Geithner: Levey’s departure won’t affect policy
The Obama administration’s top official for financial sanctions Stuart Levey will step down and be replaced by his deputy David Cohen at the Treasury Department. Levey will resign next month and the administration will nominate Cohen to replace him next week, a senior administration official told The Cable. Levey has been serving as the under ...
The Obama administration's top official for financial sanctions Stuart Levey will step down and be replaced by his deputy David Cohen at the Treasury Department.
The Obama administration’s top official for financial sanctions Stuart Levey will step down and be replaced by his deputy David Cohen at the Treasury Department.

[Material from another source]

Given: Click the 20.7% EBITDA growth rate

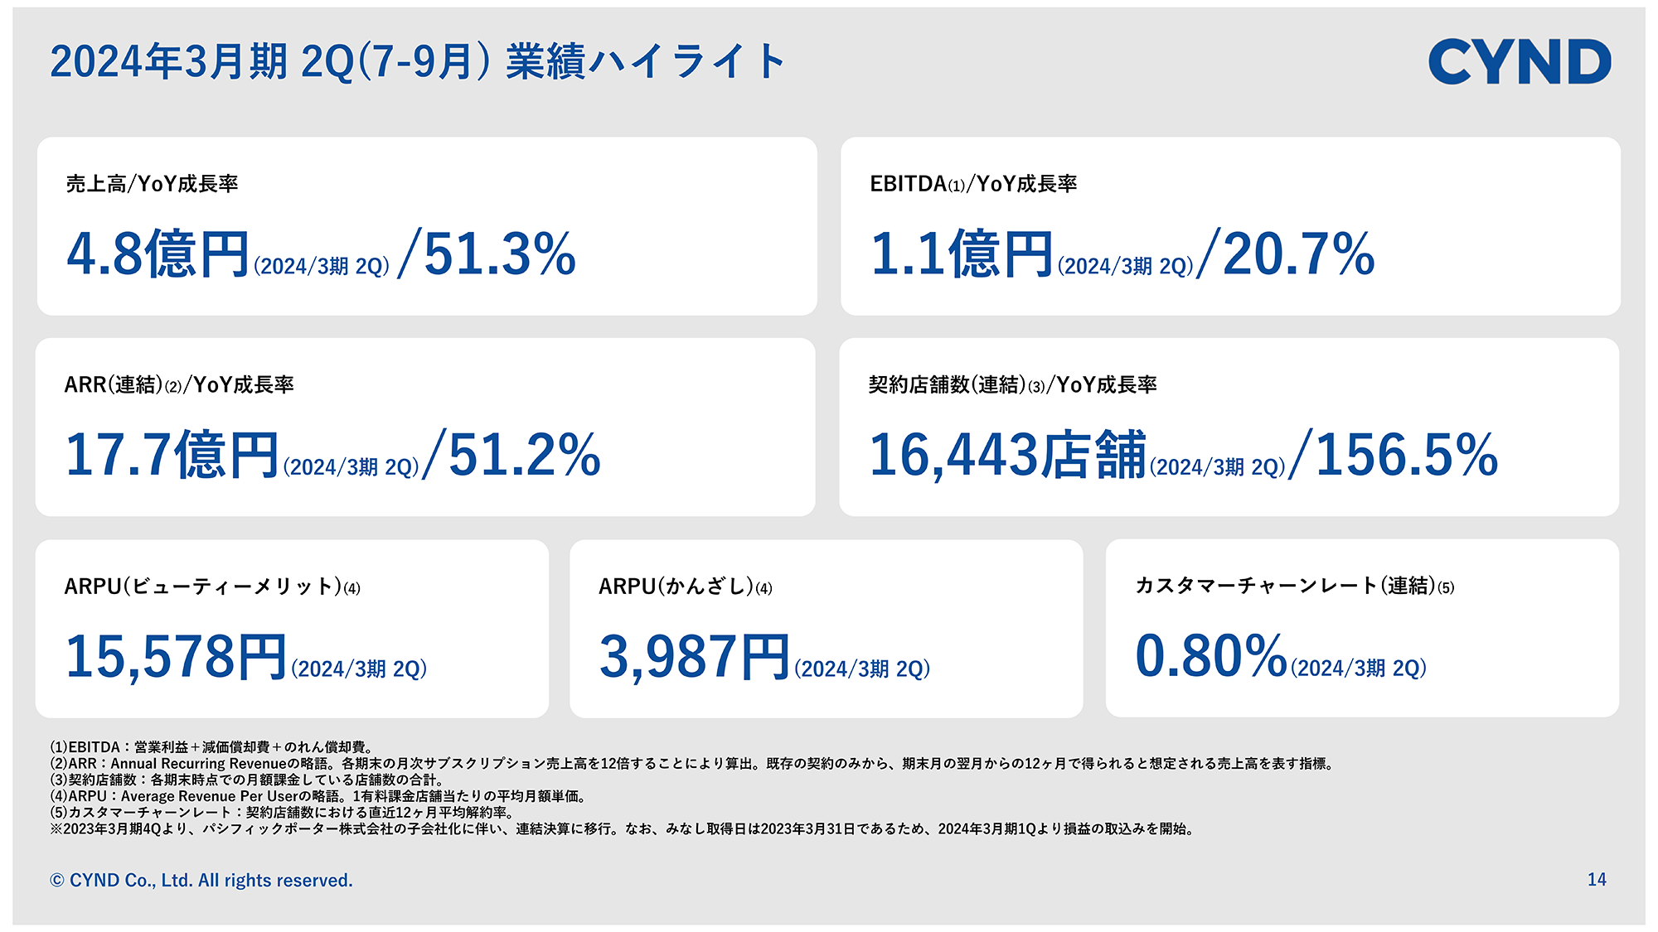Looking at the screenshot, I should click(x=1298, y=254).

Levey will resign next month and the administration will nominate Cohen to replace him next week, a senior administration official told The Cable. Levey has been serving as the under secretary for terrorism and financial intelligence since 2004; Cohen has been assistant secretary for terrorist financing since 2009. The Cable received e-mailed statements from several top Obama administration officials praising Levey’s tenure and pledging that the drive will continue unabated to increase and enforce sanctions on Iran, North Korea, and groups that financially support violent extremist groups.

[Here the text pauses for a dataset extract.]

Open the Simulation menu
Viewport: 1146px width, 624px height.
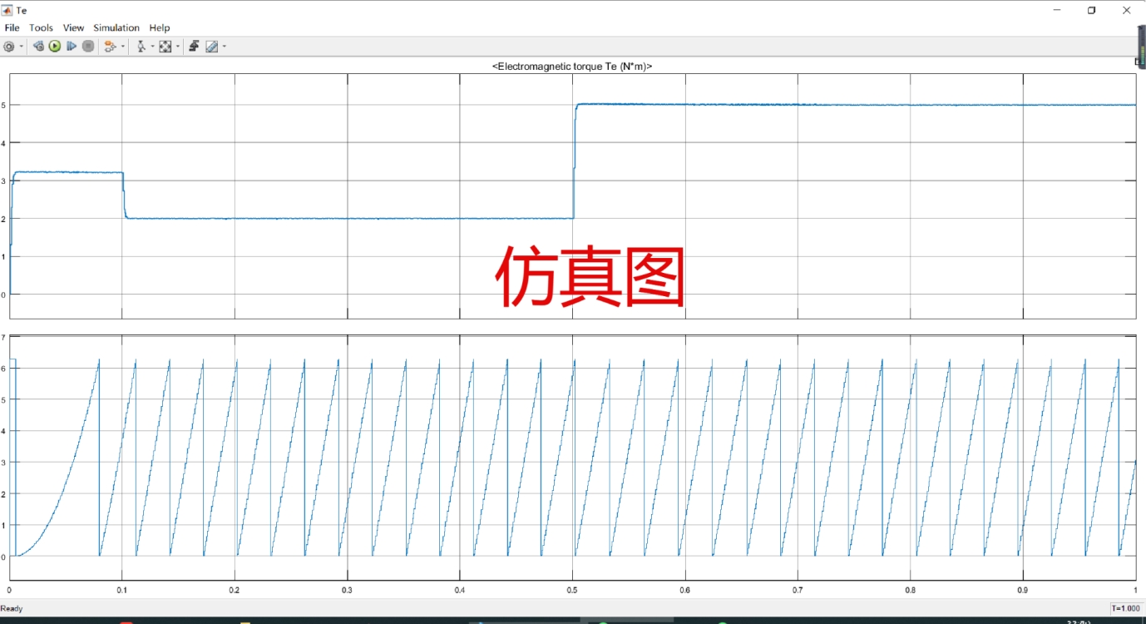[116, 27]
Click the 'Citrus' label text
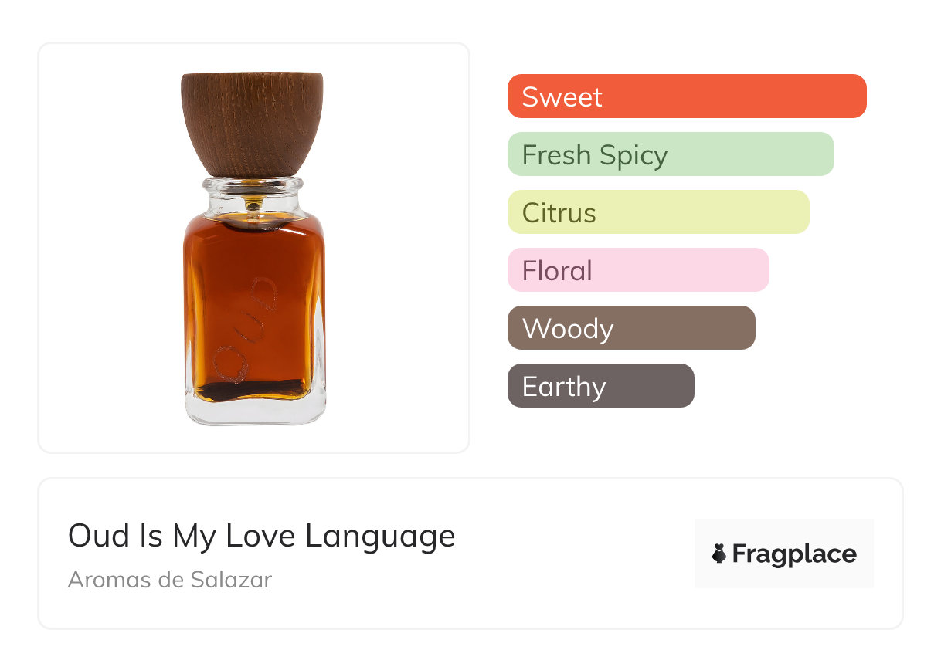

The resignation comes just as the latest round of talks between the P5+1 countries and Iran regarding its nuclear program seem to have sputtered and even Secretary of State Hillary Clinton has indicated more sanctions could be in the offing.
"It will have no effect on policy, or on our ability to execute the President’s policy," said Treasury Secretary Timothy Geithner. "David came to Treasury with well established outside expertise and has worked at Stuart’s side for the last two years."

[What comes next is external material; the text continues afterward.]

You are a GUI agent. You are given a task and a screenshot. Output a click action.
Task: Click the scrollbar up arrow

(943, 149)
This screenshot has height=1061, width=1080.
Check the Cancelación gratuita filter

Geither said that when the Obama administration took office, Levey had agreed to stay for six months but ended up staying for over two years.
"There’s no perfect time for these things. But this is as good a time as any," said Geithner.
Geither called Levey "tremendously effective" and "the best mixture of toughness and creativity," and credited him with convincing a host of public and private actors to join the U.S. government’s fight to name and shame organizations that help rogue states and non-government actors finance illicit activities.
For example, Levey’s team was instrumental in convincing Japan and South Korea to take step to end their business with Iran’s energy sector after President Obama signed new sanctions legislation last July. In 2006, Levey’s team led the drive to publicly accuse Macau’s Banco Delta Asia of doing laundering money for the North Korean regime.
"Every financial institution anywhere in the world needs to preserve its reputation for integrity in order to do business globally and especially in the U.S….Stuart has been able to use that reality as an incentive to get the private sector to move to reinforce our policies," he said.
White House counterterrorism advisor John Brennan said in a statement that Levey’s work had directly degraded the capabilities of those who seek to do the U.S. harm.
"Stuart has helped save lives, and our country owes him a strong debt of gratitude," said Brennan. "While we will greatly miss Stuart’s involvement in these ongoing efforts, we are very fortunate to have someone of David Cohen’s caliber and in-depth experience to build upon Stuart’s outstanding work."
National Security Advisor Tom Donilon said that Levey had elevated Treasury’s role in the national security sphere and praised his work on devising and enforcing sanctions on Iran.
"Stuart designed and executed innovative financial strategies for targeting terrorists, proliferators, and other illicit actors, and built an international consensus around the use of targeted sanctions as an effective means of combating threats, pressuring regimes, and safeguarding the financial system," Donilon said.
The Wall Street Journal, which first reported Levey’s departure, said that Levey had not yet decided what to do next. Here’s how the paper described Levey’s tenure:
The Ohio native traveled widely across Asia, the Middle East and Europe to press foreign governments and businesses to cut off their financial ties to Iranian and North Korean entities believed to be involved in weapons proliferation and terrorism. Since 2004, he has also built up Treasury’s Office of Terrorism and Financial Intelligence into a major cog in the U.S. national-security apparatus, with more than 700 people involved in activities such as tracking illicit financing and approving export licenses for sensitive technologies.
Treasury officials now have a prominent seat in virtually every national-security debate.
Levey’s work on Iran and North Korea sanctions also earned his praise today from Capitol Hill, where sanctions hawk Sen. Joseph Lieberman (I-CT) praised Levey’s impact on the overall financial sanctions regime.
"Indeed, what David Petraeus has done for counterinsurgency warfare, Stuart Levey has done for economic warfare — completely rewriting the book on the subject," Lieberman said.